» **Set problem**: Rewrite the data below with every "screenshot" changed to "screen image" and nothing else altered. Leave out the pictures.

» **Extracted entries**:
## START

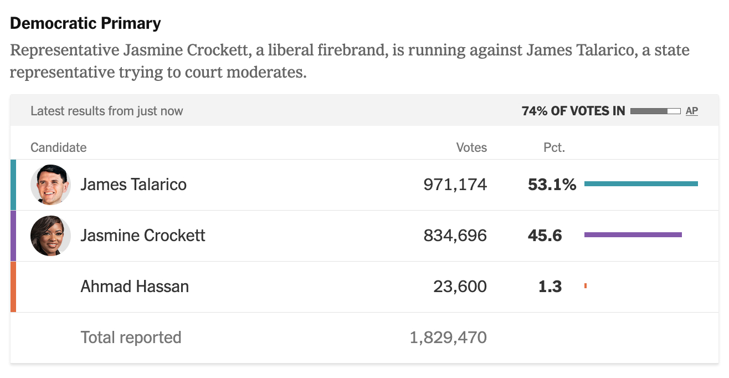Click the purple color strip beside Crockett
The image size is (729, 378).
[13, 236]
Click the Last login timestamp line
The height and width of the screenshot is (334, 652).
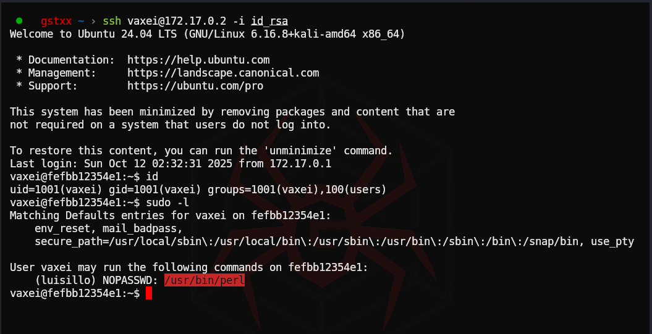click(x=171, y=164)
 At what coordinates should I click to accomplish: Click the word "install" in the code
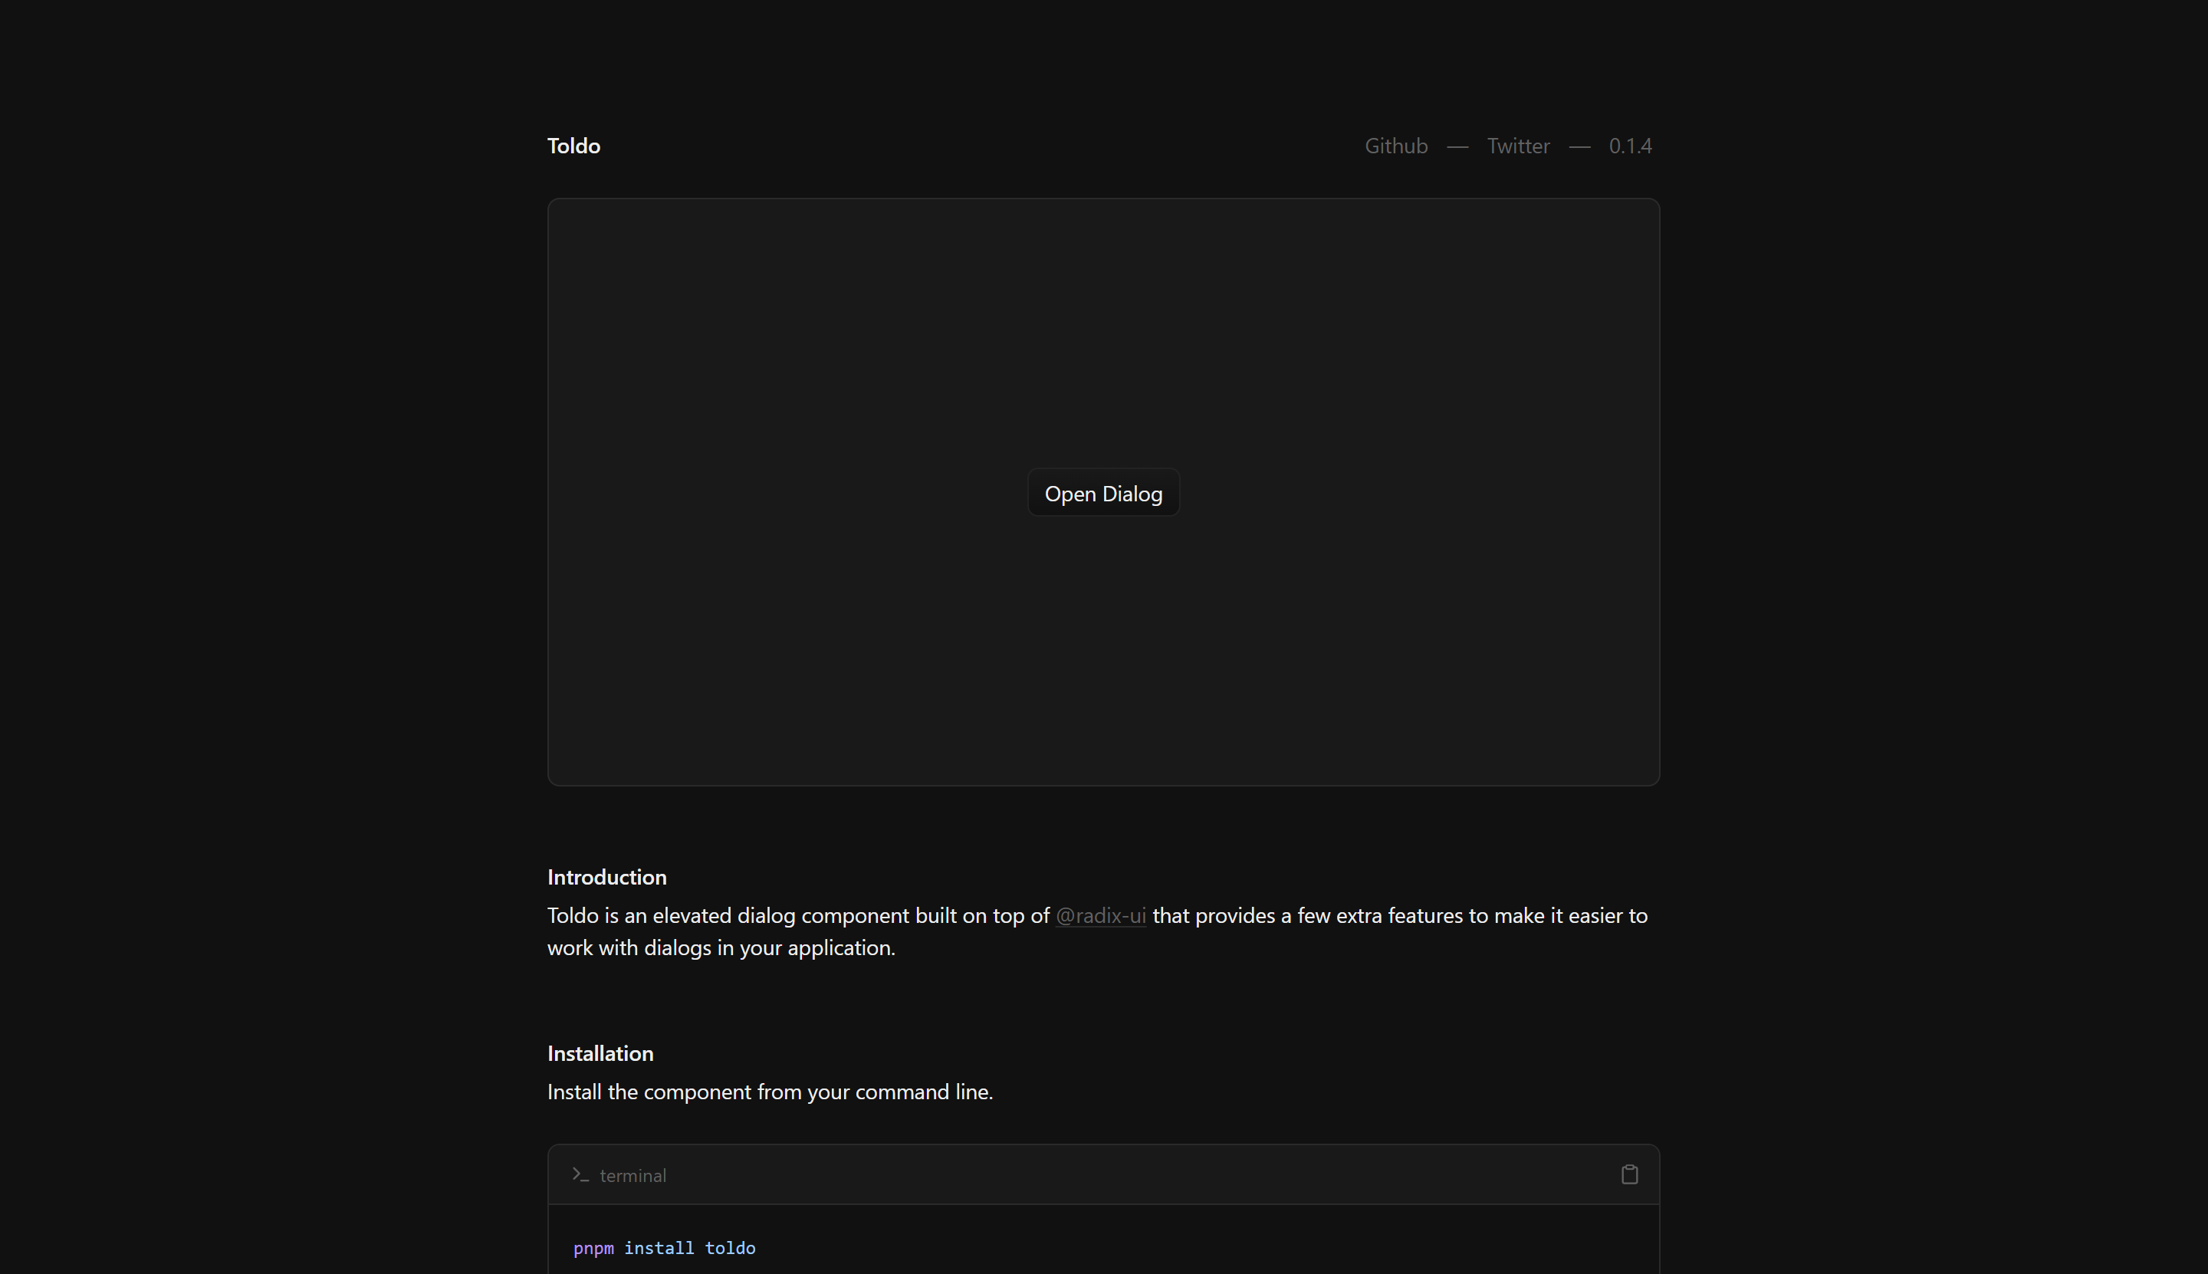pyautogui.click(x=658, y=1248)
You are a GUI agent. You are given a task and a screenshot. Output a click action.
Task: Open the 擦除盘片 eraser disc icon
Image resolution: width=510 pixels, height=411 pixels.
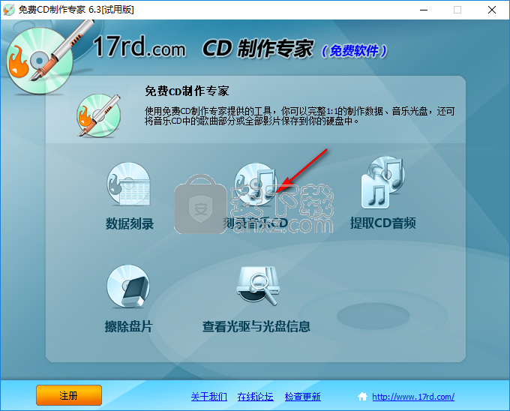(x=129, y=289)
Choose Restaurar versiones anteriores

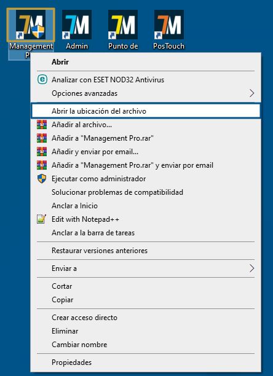(146, 251)
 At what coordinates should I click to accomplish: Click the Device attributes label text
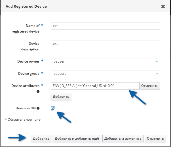tap(26, 86)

## END

» **Solution to this task**:
Click the purple color strip beside Crockett
The image size is (729, 378).
[13, 236]
Click the Last login timestamp line
The height and width of the screen image is (334, 652).
click(x=171, y=164)
 At what coordinates should I click to accomplish: Click the word "install" in the code
pyautogui.click(x=658, y=1248)
You are a GUI agent. You are given a task and a screen image. Output a click action.
Task: Open the 擦除盘片 eraser disc icon
Image resolution: width=510 pixels, height=411 pixels.
(x=129, y=289)
Choose Restaurar versiones anteriores

(146, 251)
 At what coordinates should I click to accomplish: Click the Device attributes label text
tap(26, 86)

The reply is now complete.